Like a labor leader, he sought to enter talks with the strongest possible hand and to weaken that of his opponent. This meant aggressive initial offers that also, as was often said inside the administration, “seized the moral high ground.”
His opening and ultimately successful bid on intermediate-range missiles in Europe was that we would not build such weapons if the Soviets would junk those they’d already deployed. It had the unanswerable moral appeal of eliminating a class of weapons but was so unbalanced that his chief negotiator, Paul Nitze, protested: How could he, Nitze, seriously table such a one-sided offer?
Reagan replied: Just tell them that you work for one mean SOB.

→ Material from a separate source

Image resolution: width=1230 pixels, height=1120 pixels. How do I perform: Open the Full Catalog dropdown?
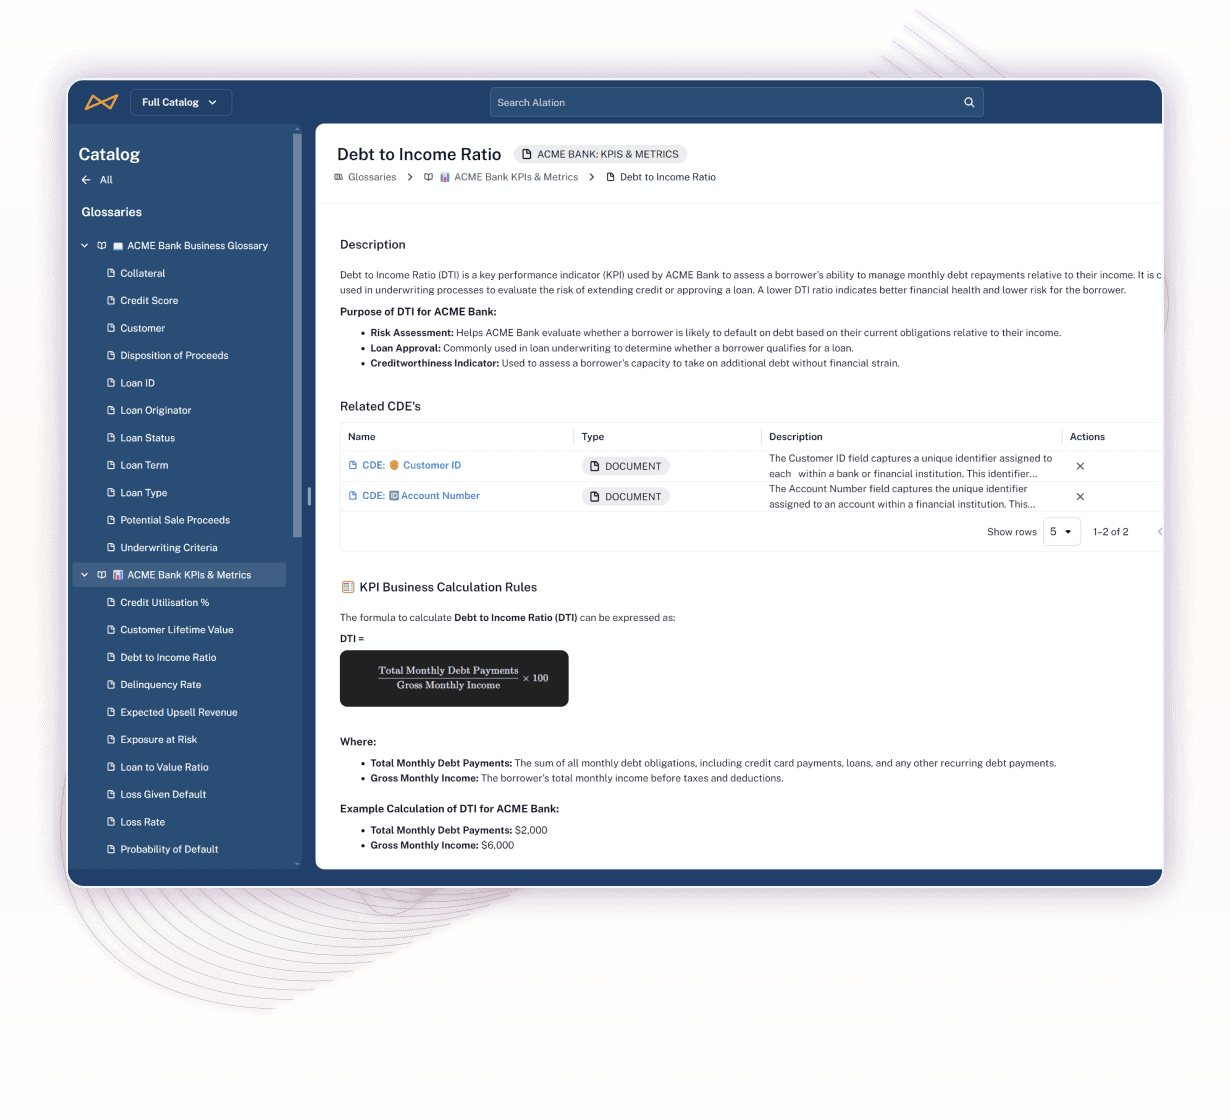[x=180, y=102]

The President used public opinion as a bargaining lever, also like a labor leader. Just as he appealed the nation to back his tax cuts, he appealed to the people of Europe to stand up to the Soviets. Finally, standing before the bust of Lenin at Moscow State University, he appealed to the Soviet people to join the community of normal nations.
His public-diplomacy campaign included broadcasts directly to Europe as well as the now widely-replayed pair of Normandy speeches in 1984.
After they walked out of the Intermediate Nuclear Force talks in his first term, the Soviets launched a massive European campaign against the U.S.-led deployment, much as they had against the proposed neutron bomb deployment of Reagan’s predecessor. Had they forced a second retreat, they would have established an effective veto over new NATO weapons systems, crippling the alliance and setting the stage for a very different world than we know today.
Reagan’s effectiveness in arguing for staying the course helped produce wins for the pro-NATO party in the British, German, Canadian and, of course, U.S. elections that followed. Only after those victories did the Soviets return to the bargaining table.
Time after time, in classic labor leader fashion, President Reagan marshaled popular support, then held out to the last moment before coming to terms. And although during actual negotiations he would stand behind the curtain as much as possible (another classic parleying technique), he stepped forward when necessary to drive deals to a close (as with his moves just before passage of the ’81 tax act) or to jump-start stalled talks (as at Reykjavik).
Reagan once said that, after negotiating with the great moguls of Hollywood, the Soviets were a snap. Perhaps so. But the U.S.-USSR negotiations of his term were among the final Cold War battlefields, central to the strategy that produced the Evil Empire’s collapse.
Like so many commentators today, the Soviets never figured out that it was not just an actor they faced across the bargaining table. It was an American labor leader, perhaps the most experienced and skilled negotiator ever to sit in the Oval Office.